Nuclear power plant past sundown

US: EIA Data Shows Renewables Outpacing Nuclear Power In Electrical Generation

The latest data from the U.S. Energy Information Administration (EIA) is showing that electrical generation by renewable sources has edged past nuclear power. Additionally, wind and solar now provide 10% of the nation’s electricity, overall; with solar alone surpassing biomass and geothermal combined. Significantly, solar now triples electrical generation by oil.

Renewable energy sources (i.e., biomass, geothermal, hydropower, solar, wind) accounted for nearly 20% of net domestic electrical generation during the first half of 2018 – narrowly surpassing that provided by nuclear power, according to a SUNDAY Campaign analysis of just-released data from the U.S. EIA. Each accounted for almost one-fifth of the nation’s electrical generation: renewables (including distributed solar) – 19.867%, nuclear power – 19.863%.

In addition, the latest issue of EIA’s “Electric Power Monthly” (with data through June 30, 2018) reveals that solar and wind both showed strong growth with solar (i.e., utility-scale + distributed PV) expanding by 27.6% and wind by 11.2% compared to the first half of 2017. Combined, they accounted for nearly a tenth (i.e., 9.9%: wind-7.5%, solar-2.4%) of the nation’s electrical generation.

 Electricity generated by solar alone is now surpassing that supplied by biomass (1.6%) and geothermal (0.4%) combined. Moreover, the net electrical generation by solar during the first half of 2018 more than tripled that of utility-scale oil-fired facilities (i.e., those using petroleum liquids + petroleum coke).

 Small increases were also reported by EIA for geothermal and biomass — 1.0% and 0.8% respectively. Combined, non-hydro renewables grew by 12.2%. However, a 7.1% drop in hydropower output netted an increase of only 3.6% for all renewables in the first half of 2018 compared to the same period in 2017.
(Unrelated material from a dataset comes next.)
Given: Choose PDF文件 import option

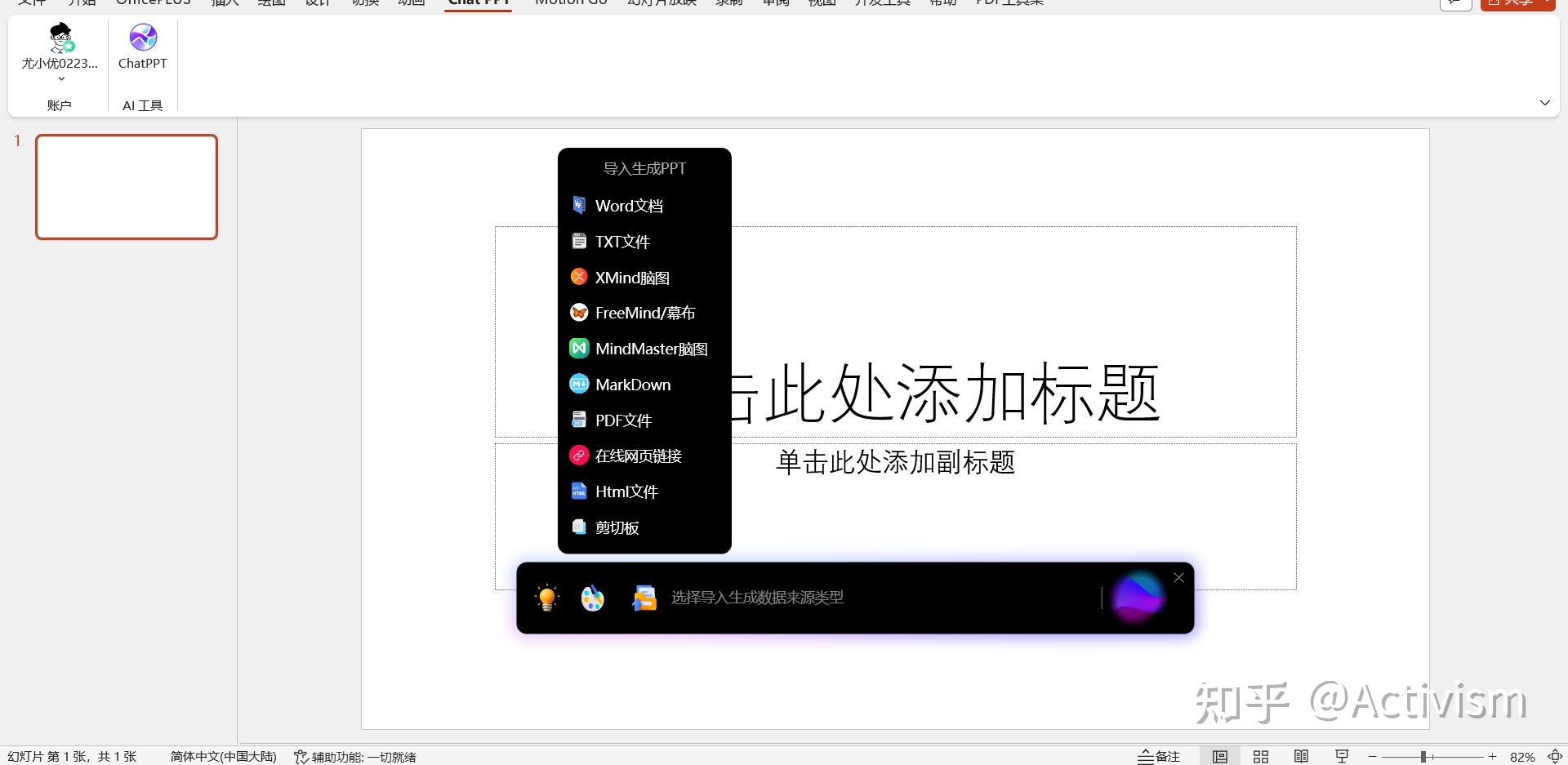Looking at the screenshot, I should 622,420.
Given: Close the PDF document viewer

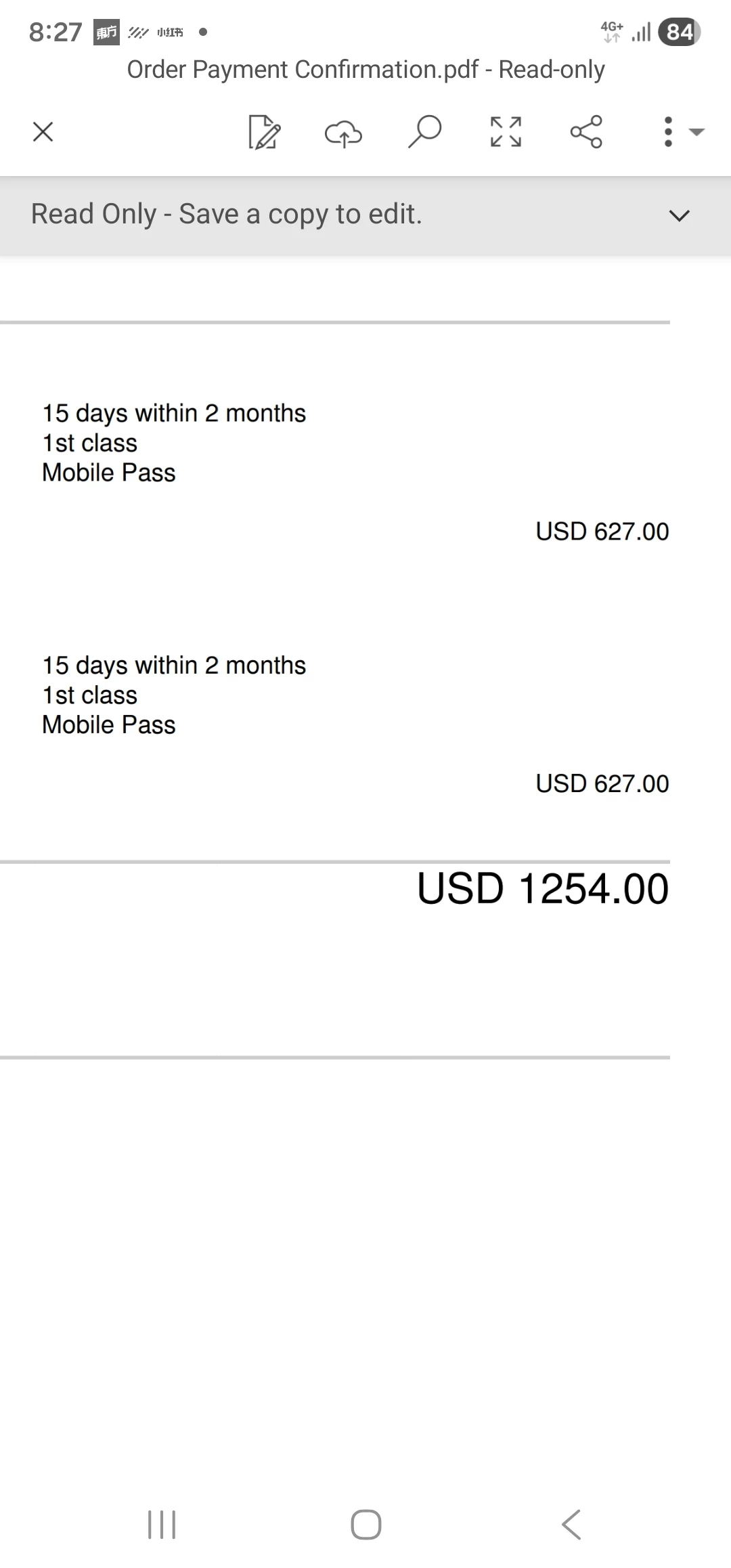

 That modest gain, though, continued to close the gap between renewables and coal with the latter dropping by 5.6%; renewables now provide nearly three-quarters (i.e., 74.3%) as much electricity as does coal. In fact, electrical generation by all fossil fuels (i.e., coal, gas, oil) combined was just 60.0% for the first half of 2018 while barely five years earlier, utility-scale fossil fuels accounted for nearly 70% (i.e., 68.6% at the end of 2012). The change is mostly attributable to the growth in domestic electrical production by renewable energy sources.